C4 is Lil Wayne’s first post-incarceration album, and theoretically his first post-narcotic album: terms of his probation in an Arizona drug possession case (unrelated to the New York gun charge that got Weezy his extended stay on Rikers Island) include a three-year ban on drugs and alcohol. That should mean no lean, no blunts, no “big tall glass of Some Shit You Can’t Pronounce-ier,” as Wayne rapped on his 2010 stopgap album I Am Not A Human Being; unfortunately, it may also mean a thoroughly uninteresting Wayne, if C4 is any indication.

Maybe Andy is right, and without his blunts and purple drank, Lil Wayne is nothing more than a mediocre rhyme-slinger stuck in “two phrases per bar” messages of misogyny like equally uninteresting Rick Ross. I’ll agree that Rick Ross makes my blood curdle, and should never be gifted with the title Master of Ceremony, but Rick Ross never released anything even half as dope as the majority of Weezy’s early discography.
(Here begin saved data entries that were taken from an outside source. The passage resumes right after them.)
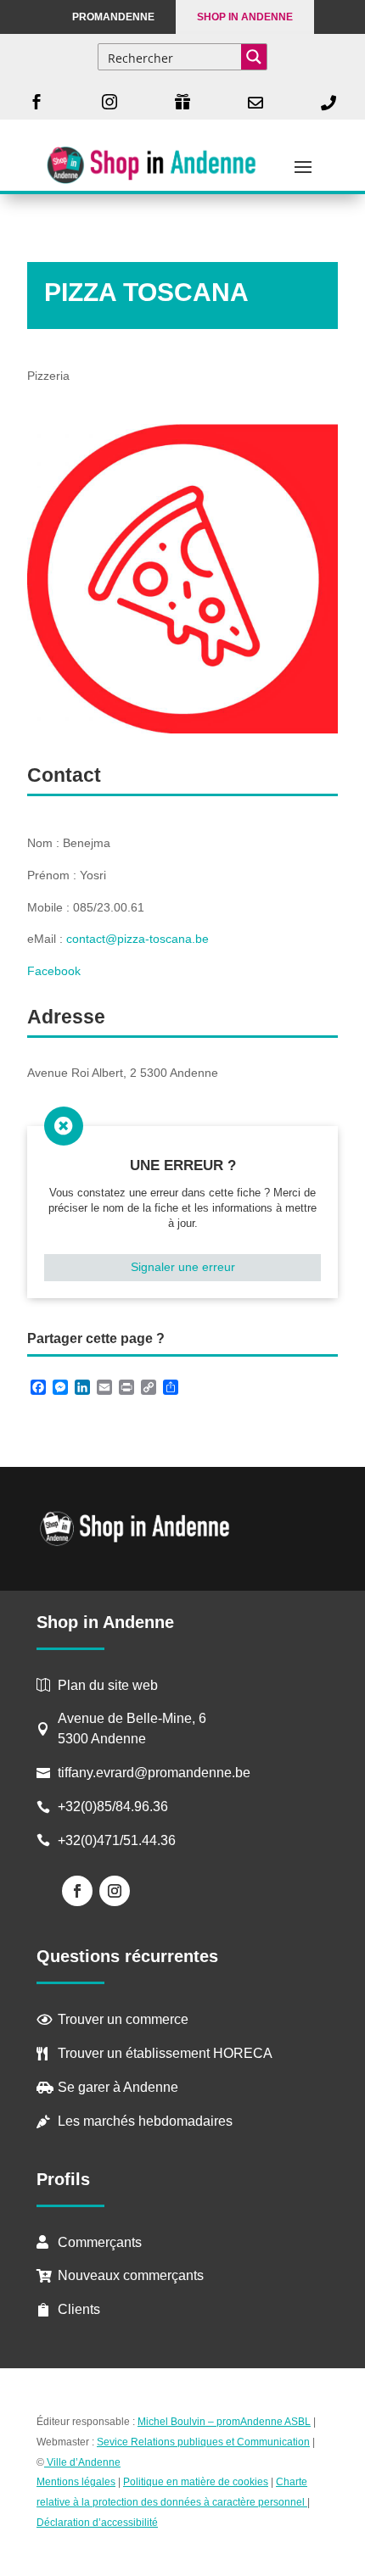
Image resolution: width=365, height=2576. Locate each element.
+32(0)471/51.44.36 (118, 1840)
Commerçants (100, 2242)
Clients (79, 2309)
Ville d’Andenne (84, 2462)
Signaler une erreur (183, 1267)
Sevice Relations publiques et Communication (203, 2442)
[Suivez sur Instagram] (114, 1891)
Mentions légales (75, 2482)
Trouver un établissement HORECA (165, 2053)
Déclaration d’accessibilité (97, 2523)
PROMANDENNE (113, 17)
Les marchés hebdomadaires (145, 2121)
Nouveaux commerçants (131, 2275)
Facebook (54, 971)
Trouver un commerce (123, 2019)
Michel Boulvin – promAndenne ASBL (224, 2422)
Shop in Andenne (245, 17)
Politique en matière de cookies (195, 2482)
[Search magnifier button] (254, 57)
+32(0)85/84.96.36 (113, 1806)
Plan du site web (108, 1685)
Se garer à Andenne (118, 2087)
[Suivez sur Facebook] (77, 1891)
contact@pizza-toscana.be (137, 938)
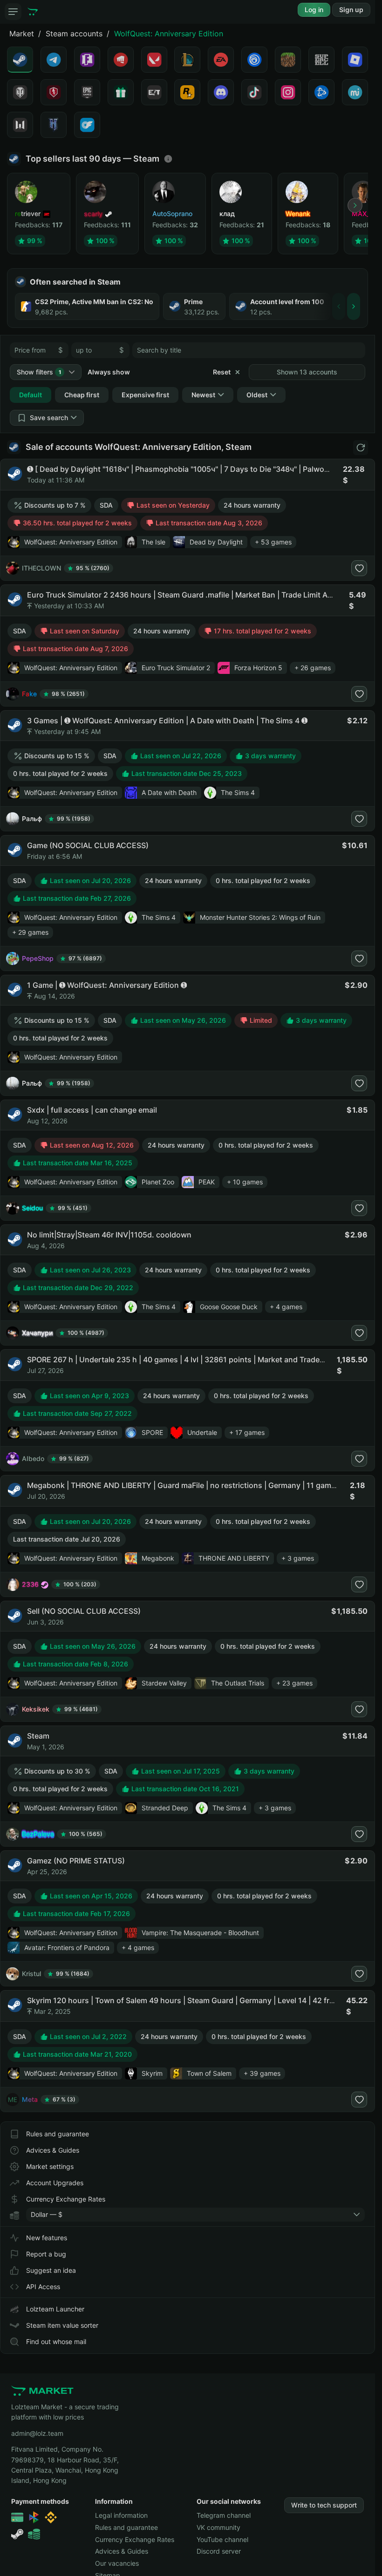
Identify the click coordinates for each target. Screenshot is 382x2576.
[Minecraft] (288, 60)
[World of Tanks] (20, 92)
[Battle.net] (321, 92)
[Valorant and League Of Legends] (121, 60)
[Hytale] (54, 125)
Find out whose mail (56, 2341)
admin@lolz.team (37, 2433)
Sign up (351, 10)
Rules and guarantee (57, 2134)
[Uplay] (254, 60)
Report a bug (46, 2254)
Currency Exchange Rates (65, 2199)
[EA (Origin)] (221, 60)
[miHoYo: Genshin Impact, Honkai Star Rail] (355, 92)
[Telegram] (54, 60)
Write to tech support (324, 2505)
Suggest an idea (51, 2270)
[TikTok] (254, 92)
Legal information (121, 2515)
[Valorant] (154, 60)
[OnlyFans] (87, 125)
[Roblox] (355, 60)
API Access (43, 2287)
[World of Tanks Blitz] (54, 92)
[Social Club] (187, 92)
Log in (314, 10)
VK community (218, 2527)
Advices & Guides (52, 2150)
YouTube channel (222, 2539)
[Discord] (221, 92)
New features (46, 2238)
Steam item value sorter (62, 2325)
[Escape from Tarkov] (154, 92)
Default (30, 395)
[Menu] (13, 11)
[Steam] (20, 60)
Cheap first (81, 395)
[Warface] (20, 125)
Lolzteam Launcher (55, 2309)
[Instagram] (288, 92)
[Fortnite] (87, 60)
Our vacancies (117, 2563)
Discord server (219, 2551)
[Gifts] (121, 92)
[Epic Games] (87, 92)
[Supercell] (321, 60)
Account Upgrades (54, 2183)
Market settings (50, 2166)
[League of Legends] (187, 60)
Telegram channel (224, 2515)
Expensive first (145, 395)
And how about that early set of recordings when he was still the little tyke at Cash Money Records? Was Lights Out or 500 Degreez as poetic or incendiary as Tha Carter albums? Because Weezy was lighting spliffs and dranking purple then too.

I agree C4 isn’t as good as his earlier albums, but I don’t agree with Andy’s inference that a lack of the purple drank or haze is somehow the culprit. Lil’ Wayne spent a significant amount of time in prison. Riker’s Island is man’s prison. That’s not exactly the best environment for artistic nourishment. At Rikers, it’s about surviving, and making it to the next day. While there have certainly been instances where art has been created under the most trying of circumstances, Weezy isn’t used to writing rhymes in a cell block.

Aside from the incarceration, Lil’ Wayne is a rapper, and emcee’s at that level are a bit like tennis players. There’s only a short window where you can prove yourself, then you’re stuck with Father Time like all of us. Read any new album reviews from Eminem immortalized in the pages of Rolling Stone lately?

In hip-hop there’s often a coronation, “the best rapper alive,” and then a series of sometimes sophomoric albums that don’t live up to the hype. Hype has always come with hip hop, but some of the biggest names in the game have come out with dismal efforts shortly after 5-mic worthy recordings. Nas’ Illmatic is still his greatest achievement as an emcee, and he recorded it when he was 19. Same with Rimbaud, who stopped writing entirely at 20, and had everyone convinced he was dead. He just got older.

Before lambasting Wayne’s most recent effort as a substandard byproduct of sobriety, why not attribute it to the more likely culprit: time. The passage of time can soften even the hardest of syrup-laced artists. Some artists get better with time, but a lot of the prominent ones burn brightly near the sun, and fall like Icarus. Maybe if some artists listened to Daedalus’s advice we’d get them longer.

The vast majority of people, and the vast majority of artists aren’t reliant on drugs for inspiration. They create because that’s what they were born to do. They might have added some elements to change things up (Sgt. Pepper’s Lonely Heart’s Club Band comes to mind), but at the end of the day if you asked Weezy which he would give up first: Purple Drank and Herb, or writing rhymes outside a jail cell, he would always take the former. He’s an artist regardless of what a pee test might say.

Lil Wayne didn’t spend the last month of his prison sentence in solitary confinement for getting caught with some promethazine or an L. He got caught with an mp3 player.

Critics and reviewers can hypothesize about anything in the medium they’re reviewing, but when some 15 year-old kid that wants to rap, but can’t mimic a Dr. Seuss heroic couplet—let alone string together the verses in A Milli, reads a review of Wayne’s new album and see’s the onus for his drop-off placed with his new-found sobriety, what do you think he’s gonna do?

Hold on, I gotta get lifted before I finish this.